Chris Brooks is known for sautéing some of the best dishes in Richmond. But his skills didn’t come from a cooking class. According to Brooks, he gets it all from his momma.
“I’ve never been trained. I’ve never taken a class. I don’t open cookbooks,’’ Brooks explains. “My momma taught me how to cook.”
And his momma taught him well. So well in fact, that his very first job in a restaurant was on the sauté station at one of the hottest restaurants in town, TC West (owned by The Tobacco Company). A good friend referred him for the position. And on training day, Brooks impressed the managers.
However, it was his second day at work when Brooks really made an impression. On that day, he was assigned the task of sautéing spinach. And when no one would tell Brooks the recipe, he just used the one his momma taught him.

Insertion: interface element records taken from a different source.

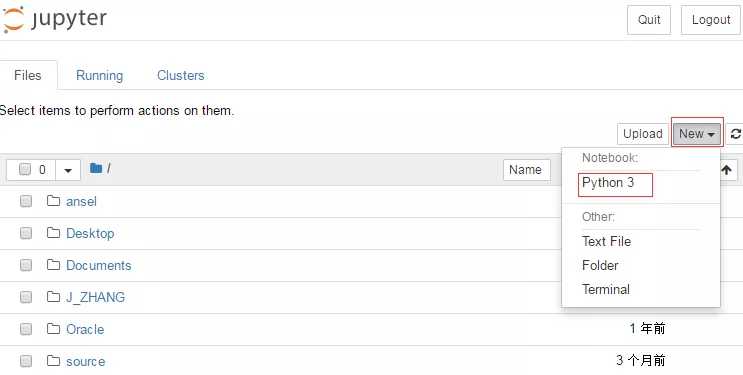Switch to the Running tab

(100, 75)
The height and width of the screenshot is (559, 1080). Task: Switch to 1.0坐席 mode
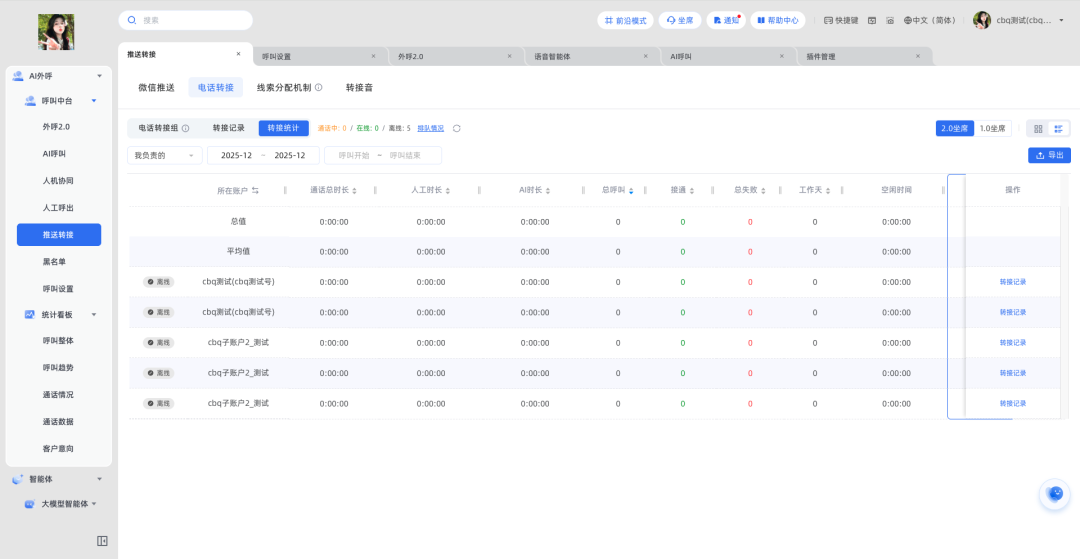[x=993, y=128]
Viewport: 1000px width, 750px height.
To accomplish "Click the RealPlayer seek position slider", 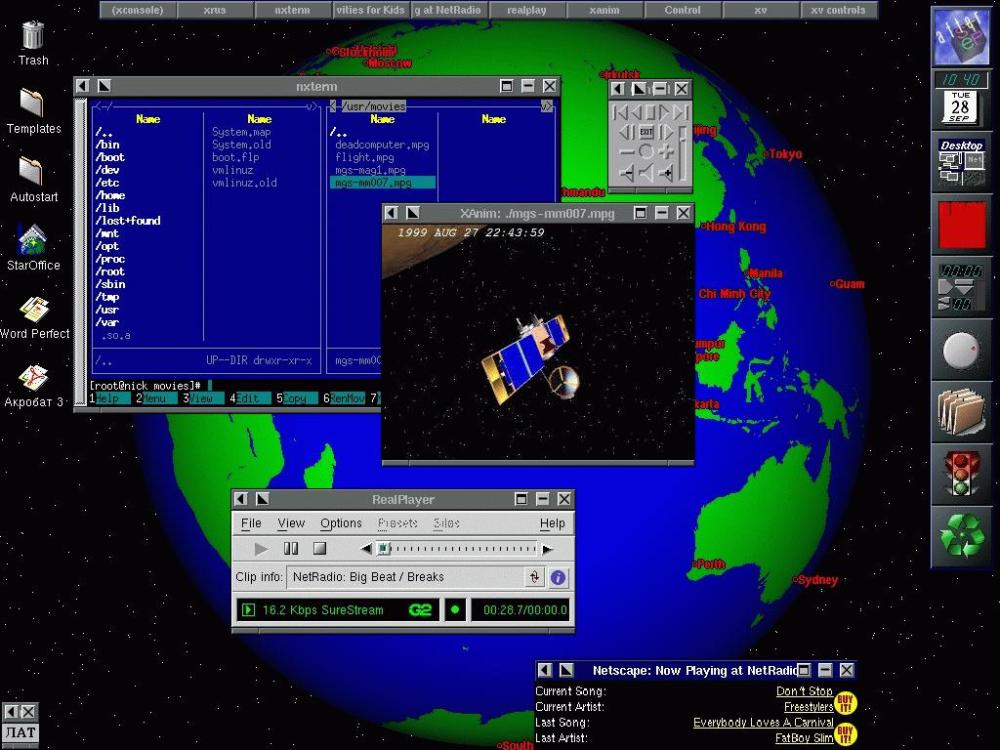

“No one in the kitchen could tell me how to sauté spinach. So I just had to do what I did at home. I used spinach, minced garlic and lemon juice. And I sent it out not knowing where it was going,” Brooks says.
A couple of minutes later, a big cowboy boot kicked the kitchen door open and a voice yelled, ‘Who fixed this spinach?’ And everyone pointed to Brooks.
Brooks says he thought to himself, “Jesus Christ, I lost my job and I’ve only been here for two days.”
But as it turns out, he did not lose his job. He was actually being rewarded. That big cowboy boot belonged to none other than The Sausage King, Jimmy Dean! Dean actually loved his spinach so much that he ordered the menu to be changed. And since then, Brooks has been sautéing dishes for celebrities, politicians and other Big Wigs who manage to make their way through Richmond. Anyone who wants a great plate of food knows to come to Chris.
So, how did Brooks end up at Croaker’s Spot? Well, he just asked his cousin for the position. Brooks is a first cousin of Neverette Eggleston III, grandson to Neverette Eggleston, the famed Jackson Ward entrepreneur.
Brooks explains, “My cousin had spent about 15 years in his grandfather’s hotel, running the Eggleston Deli, when he opened up Croaker’s Spot across the street. He opened up on my birthday, April 9. I came over one day in August to see him. I noticed that he needed some help and I’ve been here ever since. I’ve been with Croaker’s Spot for 17 years, since it opened.”
And while Brooks is skilled in all forms of cooking, (His crab cakes are to die for!) his favorite dish at Croaker’s Spot is none other than the Southern Sautéed Chicken.
“The Southern Sautéed Chicken has been on the menu since we opened in April of 2001,” says Brooks. “It’s mushroom gravy, red onions and scallions served over chicken and a bed of rice with cabbage and cornbread on the side.”
And yes, it is absolutely delicious.